Director: Richard Brooks
Starring: Sean Connery, Katherine Ross, George Grizzard, Robert Conrad, Hardy Kruger, John Saxon, Henry Silva, Leslie Nielson, Robert Webber, Dean Stockwell, Jennifer Jason Leigh
Music: Artie Kane
Based on the novel, The Better Angels by Charles McCarry

When Wrong Is Right was first released in the cinemas in Australia it was released as The Man With The Deadly Lens, obviously to make it sound more Bond-like. And it worked, I couldn’t wait to see it. When I finally did, I was I disappointed. As an action film, it was pretty disjointed and light on for action. And the plot was so tortuous, it made the regular Bond films look straight forward and linear. But there was more to Wrong Is Right than I probably picked up. I was in my mid teens and must admit, a lot of the comedy elements went right over my head.

Sean Connery plays Patrick Hale a globe trotting television reporter. He is a man who is welcome everywhere as long as he brings his camera along. One of the maxims of the movie is ‘it doesn’t happen unless it happens on TV’. He has access to everyone, from the President of the USA, to crazed fanatical terrorists. All of them want their story told by Hale. Hale’s latest breaking story is about a Sheik who claims to have heard voices in the desert. These voices are telling him to give nuclear bombs to a terrorist group who will use them on the USA. Providing these weapons is unscrupulous weapons dealer, Helmut Unger (Hardy Kruger).
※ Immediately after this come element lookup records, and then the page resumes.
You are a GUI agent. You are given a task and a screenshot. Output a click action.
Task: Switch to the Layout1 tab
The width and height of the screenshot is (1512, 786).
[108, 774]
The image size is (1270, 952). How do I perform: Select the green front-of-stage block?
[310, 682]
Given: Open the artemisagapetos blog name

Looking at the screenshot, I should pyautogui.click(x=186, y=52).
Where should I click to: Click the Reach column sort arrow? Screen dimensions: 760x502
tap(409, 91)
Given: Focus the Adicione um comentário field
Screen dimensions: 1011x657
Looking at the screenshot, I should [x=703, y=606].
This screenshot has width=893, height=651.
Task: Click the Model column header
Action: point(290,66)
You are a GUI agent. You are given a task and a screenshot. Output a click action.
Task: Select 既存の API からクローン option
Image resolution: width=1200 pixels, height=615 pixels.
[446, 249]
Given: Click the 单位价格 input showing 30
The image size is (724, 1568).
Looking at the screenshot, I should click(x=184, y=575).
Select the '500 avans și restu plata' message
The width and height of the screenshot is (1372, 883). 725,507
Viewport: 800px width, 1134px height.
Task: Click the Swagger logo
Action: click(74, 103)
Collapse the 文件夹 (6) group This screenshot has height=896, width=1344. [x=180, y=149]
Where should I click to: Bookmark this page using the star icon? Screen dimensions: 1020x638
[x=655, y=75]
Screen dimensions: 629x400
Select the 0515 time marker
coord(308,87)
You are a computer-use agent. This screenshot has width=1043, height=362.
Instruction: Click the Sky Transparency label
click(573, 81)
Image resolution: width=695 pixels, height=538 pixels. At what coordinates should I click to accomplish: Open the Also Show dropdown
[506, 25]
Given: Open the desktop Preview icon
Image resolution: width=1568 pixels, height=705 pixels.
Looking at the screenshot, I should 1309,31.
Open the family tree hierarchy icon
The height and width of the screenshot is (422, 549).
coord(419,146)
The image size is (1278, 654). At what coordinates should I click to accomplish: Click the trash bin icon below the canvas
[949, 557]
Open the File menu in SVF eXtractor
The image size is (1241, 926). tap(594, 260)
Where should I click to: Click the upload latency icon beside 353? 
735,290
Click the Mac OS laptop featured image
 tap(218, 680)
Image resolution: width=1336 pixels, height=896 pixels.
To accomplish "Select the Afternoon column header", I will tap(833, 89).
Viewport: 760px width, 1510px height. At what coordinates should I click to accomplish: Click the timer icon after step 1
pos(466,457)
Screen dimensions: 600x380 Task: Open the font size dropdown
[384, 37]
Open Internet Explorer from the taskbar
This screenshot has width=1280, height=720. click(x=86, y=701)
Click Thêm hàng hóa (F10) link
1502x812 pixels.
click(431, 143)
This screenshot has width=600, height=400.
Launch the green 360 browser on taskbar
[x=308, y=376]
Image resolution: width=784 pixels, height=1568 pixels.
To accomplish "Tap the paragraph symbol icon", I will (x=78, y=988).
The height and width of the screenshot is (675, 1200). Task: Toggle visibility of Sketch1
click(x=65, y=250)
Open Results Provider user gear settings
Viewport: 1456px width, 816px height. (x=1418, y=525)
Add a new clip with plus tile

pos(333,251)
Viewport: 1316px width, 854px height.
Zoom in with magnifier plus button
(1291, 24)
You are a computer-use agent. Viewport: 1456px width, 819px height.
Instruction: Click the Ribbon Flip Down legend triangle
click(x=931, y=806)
The film touches upon how television can manipulate reality for personal gain, not only for the people being interviewed or presenting their argument, but also by the presenters who can exploit these ‘stories’ for ratings.

Time has has had a strange effect on this movie. It now seems almost prophetic. When it was released it was a a black comedy about a world gone mad, with terrorists committing violent atrocities on television. Here we are in the twenty first century, and the world has in fact, gone mad. The extremes shown in this movie, now happen every day in the Middle East and other parts of the world. The difference today is that the internet, as a form of mass communication, has taken over from television. Terrorists no longer need television or a reporter to announce their views or perform an act of rebellion. Today you can do it yourself and put it on YouTube.

So where does that leave Wrong Is Right? With the visual impact muted, we’ve seen it all before (and worse) on the six o’clock news, what we are left with is a political thriller with some rather silly dialogue – for example, courtesy of General Wombat (Robert Conrad): ‘America may not always be right, but it is never wrong!’ That’s not to say the film is not entertaining. It is, and carried very easily by Connery’s charisma, but the themes it explores; terrorism and the world’s dependence on television is outdated. ‘It doesn’t happen unless it happens on TV’ doesn’t apply to a world where a person carrying a mobile phone can film the next ‘breaking’ news story. I am not saying that he film is soft either. It’s just that over the last twenty-five years, we the viewing public, have been ‘hardened’ by the real world. We do not shock as easily.

I am sure as technology advances, and means of communication change, my comments too will become outdated. Equally with each passing year, Wrong Is Right will appear more and more anachronistic. Maybe the film will become a time capsule.

In the end, Wrong Is Right is a film worth viewing. If you’re a fan of Connery (like I am), you’ll probably find this to be one of his more interesting but less successful films. And the film certainly makes you think, or at least re-evaluate all the things you see on the news now. Comparisons between the current goings-on in the Middle East and Bush Administration are inevitable. But the film is uneven, and at times, too convoluted for it’s own good. Viewers with short attention spans, could easily get confused, and ultimately bored with the story.